Между тем подрастал наследник престола Алексей Михайлович. Он был умным и развитым юношей, получил неплохое для своего времени образование. Под руководством боярина Морозова его обучением занимались В.Н. Стрешнев, дьяк В.С. Прокофьев, подьячий В.Г. Львов. Учили царевича чтению, письму, книгам Священного Писания, церковному пению. Уже к 10 годам он знал весь чин богослужения и пел на клиросе. Много читал. Его личная библиотечка еще в раннем детстве насчитывала 13 томов — православная литература, “Букварь” Василия Бурцева, изданные на русском языке в Польше “Грамматика” и “Космография”. Позже эта библиотека непрестанно пополнялась. Царевича учили и военному делу, основам дипломатии и русского права. Морозов развивал у него самостоятельное мышление, внедрил метод бесед, обсуждая с мальчиком те или иные проблемы и подталкивая его самого находить ответы. Как и отец, Алексей любил верховую езду и охоту. Очень интересовался религиозными вопросами, и через постельничего Федю Ртищева собирал вокруг себя так называемых “ревнителей благочестия” из ученых священников и монахов. А 1 сентября 1643 г., на праздновании Нового Года, Михаил Федорович официально представил и “объявил” народу сына в качестве своего преемника.
При патриархе Иосифе были проведены некоторые церковные реформы. Так, была введена система собственных церковных судов “по бесчестью”. Развивалось отечественное богословие. В 1644 г. в Москве была издана “Кириллова книга”. И религиозных диспутов с представителями других конфессий русские больше не чурались. В столице состоялись прения о вере между православными богословами Иваном Наседкой и Михаилом Роговым с протестантским пастором Матвеем Фильгобером. Впрочем, больше в качестве “показательного” (а в какой-то мере и развлекательного) мероприятия. Ведь никто даже в мыслях не допускал, будто Фильгобер сможет переубедить русских и обратить их в лютеранство. Кстати, в отличие от европейцев, которые с какой-то стати не теряли надежд в подобных спорах обратить друг дружку.

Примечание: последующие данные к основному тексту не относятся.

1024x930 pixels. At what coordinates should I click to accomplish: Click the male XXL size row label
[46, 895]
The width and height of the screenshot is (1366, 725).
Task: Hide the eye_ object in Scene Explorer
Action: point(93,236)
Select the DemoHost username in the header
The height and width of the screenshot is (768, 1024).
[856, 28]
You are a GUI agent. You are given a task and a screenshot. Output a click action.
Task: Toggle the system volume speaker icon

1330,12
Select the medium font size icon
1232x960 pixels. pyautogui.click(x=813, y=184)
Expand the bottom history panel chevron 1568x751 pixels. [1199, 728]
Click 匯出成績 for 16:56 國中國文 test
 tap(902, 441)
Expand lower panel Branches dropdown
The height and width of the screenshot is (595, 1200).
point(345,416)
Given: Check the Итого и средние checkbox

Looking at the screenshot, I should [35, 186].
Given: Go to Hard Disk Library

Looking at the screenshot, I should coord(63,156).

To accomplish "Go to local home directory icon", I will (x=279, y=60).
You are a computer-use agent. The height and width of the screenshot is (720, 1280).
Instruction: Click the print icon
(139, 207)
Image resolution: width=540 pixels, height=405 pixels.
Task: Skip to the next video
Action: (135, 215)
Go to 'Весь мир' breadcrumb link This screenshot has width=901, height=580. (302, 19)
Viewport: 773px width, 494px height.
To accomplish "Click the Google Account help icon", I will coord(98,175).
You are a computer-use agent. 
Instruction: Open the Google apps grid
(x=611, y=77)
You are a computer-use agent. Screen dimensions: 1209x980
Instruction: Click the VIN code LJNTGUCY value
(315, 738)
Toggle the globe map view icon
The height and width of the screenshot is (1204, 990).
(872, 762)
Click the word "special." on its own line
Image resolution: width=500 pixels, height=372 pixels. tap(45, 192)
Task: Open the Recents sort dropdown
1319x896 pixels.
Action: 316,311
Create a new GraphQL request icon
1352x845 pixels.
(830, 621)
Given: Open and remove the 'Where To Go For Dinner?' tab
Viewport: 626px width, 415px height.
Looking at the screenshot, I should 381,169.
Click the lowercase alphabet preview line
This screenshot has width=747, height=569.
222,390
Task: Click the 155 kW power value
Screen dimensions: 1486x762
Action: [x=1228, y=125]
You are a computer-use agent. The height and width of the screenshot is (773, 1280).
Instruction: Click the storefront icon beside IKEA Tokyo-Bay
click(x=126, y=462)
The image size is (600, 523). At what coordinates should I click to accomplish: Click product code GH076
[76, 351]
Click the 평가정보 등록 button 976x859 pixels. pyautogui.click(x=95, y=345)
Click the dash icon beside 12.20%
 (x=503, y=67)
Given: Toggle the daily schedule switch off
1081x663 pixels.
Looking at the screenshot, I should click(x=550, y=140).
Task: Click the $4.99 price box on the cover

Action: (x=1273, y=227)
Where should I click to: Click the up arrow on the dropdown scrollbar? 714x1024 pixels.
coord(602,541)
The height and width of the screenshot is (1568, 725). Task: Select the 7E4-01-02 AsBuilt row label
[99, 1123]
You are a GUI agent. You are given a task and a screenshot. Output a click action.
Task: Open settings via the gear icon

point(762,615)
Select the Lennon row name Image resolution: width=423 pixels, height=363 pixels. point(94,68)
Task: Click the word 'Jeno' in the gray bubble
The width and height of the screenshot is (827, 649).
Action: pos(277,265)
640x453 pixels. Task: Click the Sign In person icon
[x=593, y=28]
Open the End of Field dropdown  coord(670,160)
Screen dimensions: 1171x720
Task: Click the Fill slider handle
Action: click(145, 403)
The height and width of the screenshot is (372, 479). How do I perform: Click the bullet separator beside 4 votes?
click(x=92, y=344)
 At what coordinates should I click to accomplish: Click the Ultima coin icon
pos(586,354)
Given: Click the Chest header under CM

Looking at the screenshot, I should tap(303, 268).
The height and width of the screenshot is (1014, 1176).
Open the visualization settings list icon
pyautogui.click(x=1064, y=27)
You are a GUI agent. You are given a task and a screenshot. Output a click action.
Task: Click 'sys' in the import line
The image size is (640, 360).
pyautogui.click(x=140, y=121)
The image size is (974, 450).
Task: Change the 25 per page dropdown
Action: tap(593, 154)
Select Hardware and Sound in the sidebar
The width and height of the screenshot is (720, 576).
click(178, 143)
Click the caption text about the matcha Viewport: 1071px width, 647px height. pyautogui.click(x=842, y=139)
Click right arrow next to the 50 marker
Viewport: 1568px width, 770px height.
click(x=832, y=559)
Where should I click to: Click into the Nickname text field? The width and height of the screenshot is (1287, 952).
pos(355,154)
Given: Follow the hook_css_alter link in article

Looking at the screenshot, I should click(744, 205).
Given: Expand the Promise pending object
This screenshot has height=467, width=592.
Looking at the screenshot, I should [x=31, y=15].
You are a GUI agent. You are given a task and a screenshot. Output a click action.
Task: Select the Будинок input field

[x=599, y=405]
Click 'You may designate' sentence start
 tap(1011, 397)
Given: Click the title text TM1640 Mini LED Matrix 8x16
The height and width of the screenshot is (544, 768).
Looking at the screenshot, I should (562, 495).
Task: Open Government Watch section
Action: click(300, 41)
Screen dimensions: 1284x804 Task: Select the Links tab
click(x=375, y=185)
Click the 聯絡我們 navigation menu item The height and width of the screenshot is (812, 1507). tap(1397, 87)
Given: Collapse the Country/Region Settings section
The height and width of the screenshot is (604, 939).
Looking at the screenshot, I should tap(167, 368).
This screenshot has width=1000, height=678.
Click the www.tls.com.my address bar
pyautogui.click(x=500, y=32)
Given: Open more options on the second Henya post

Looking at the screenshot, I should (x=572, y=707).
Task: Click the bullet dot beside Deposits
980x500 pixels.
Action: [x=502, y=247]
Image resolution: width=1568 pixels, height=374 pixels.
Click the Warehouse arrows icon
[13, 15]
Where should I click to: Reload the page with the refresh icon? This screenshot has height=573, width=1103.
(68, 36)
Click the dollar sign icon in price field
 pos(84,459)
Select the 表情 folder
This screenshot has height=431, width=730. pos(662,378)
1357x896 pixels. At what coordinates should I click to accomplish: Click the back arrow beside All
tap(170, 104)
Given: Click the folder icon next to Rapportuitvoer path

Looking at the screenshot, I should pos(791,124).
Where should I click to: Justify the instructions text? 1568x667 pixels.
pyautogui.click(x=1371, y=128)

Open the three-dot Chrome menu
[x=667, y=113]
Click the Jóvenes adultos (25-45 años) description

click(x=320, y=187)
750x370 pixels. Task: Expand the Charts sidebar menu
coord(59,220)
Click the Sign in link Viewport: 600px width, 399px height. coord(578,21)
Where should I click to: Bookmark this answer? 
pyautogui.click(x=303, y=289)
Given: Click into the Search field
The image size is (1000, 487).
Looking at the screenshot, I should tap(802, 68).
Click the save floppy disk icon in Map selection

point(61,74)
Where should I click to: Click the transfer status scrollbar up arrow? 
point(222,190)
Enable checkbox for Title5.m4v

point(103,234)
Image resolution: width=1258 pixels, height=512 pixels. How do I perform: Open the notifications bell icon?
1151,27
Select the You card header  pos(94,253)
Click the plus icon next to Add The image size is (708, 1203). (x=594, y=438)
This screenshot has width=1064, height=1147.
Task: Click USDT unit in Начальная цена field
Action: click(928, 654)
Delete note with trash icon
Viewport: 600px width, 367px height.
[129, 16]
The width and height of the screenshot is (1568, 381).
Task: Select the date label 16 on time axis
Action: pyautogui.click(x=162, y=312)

Крепло хозяйство страны, с осваиваемых земель черноземья потекли на рынки обильные урожаи — в том числе и на экспорт. В бедствующей Европе положение России было очень прочным, а ее авторитет весьма высоким. Из своих опустошенных и погромленных стран перебирались “под государеву руку” офицеры, предприниматели, мастера-специалисты. Их на Руси были уже тысячи, они жили и служили не только в Москве, но и в Нижнем Новгороде, Ярославле, Туле, Вологде, Олонце. Так что никакой русской самоизоляции и ксенофобии, о коих так любят поррассуждать некоторые историки, и в помине не было. Конечно, до революционной “европеизации” дело не доходило, то бишь бород не резали и в немецкие кафтаны и чулки не переодевались — зачем глупостями-то заниматься и унижаться? Наоборот, иноземцы, обосновавшиеся в России, предпочитали носить русские костюмы, более удобные и подходящие к местным климатическим условиям. А если Морозов заказал для царевича у мастера Шальта детские латы европейского образца и пошил ему немецкий костюмчик, то все понимали, что это для игры, для маскарада. Алексею и в голову не пришло бы, что в таком костюмчике можно пойти в церковь или на официальные торжества. Но ведь и грехом не считалось нарядиться в немецкое платье.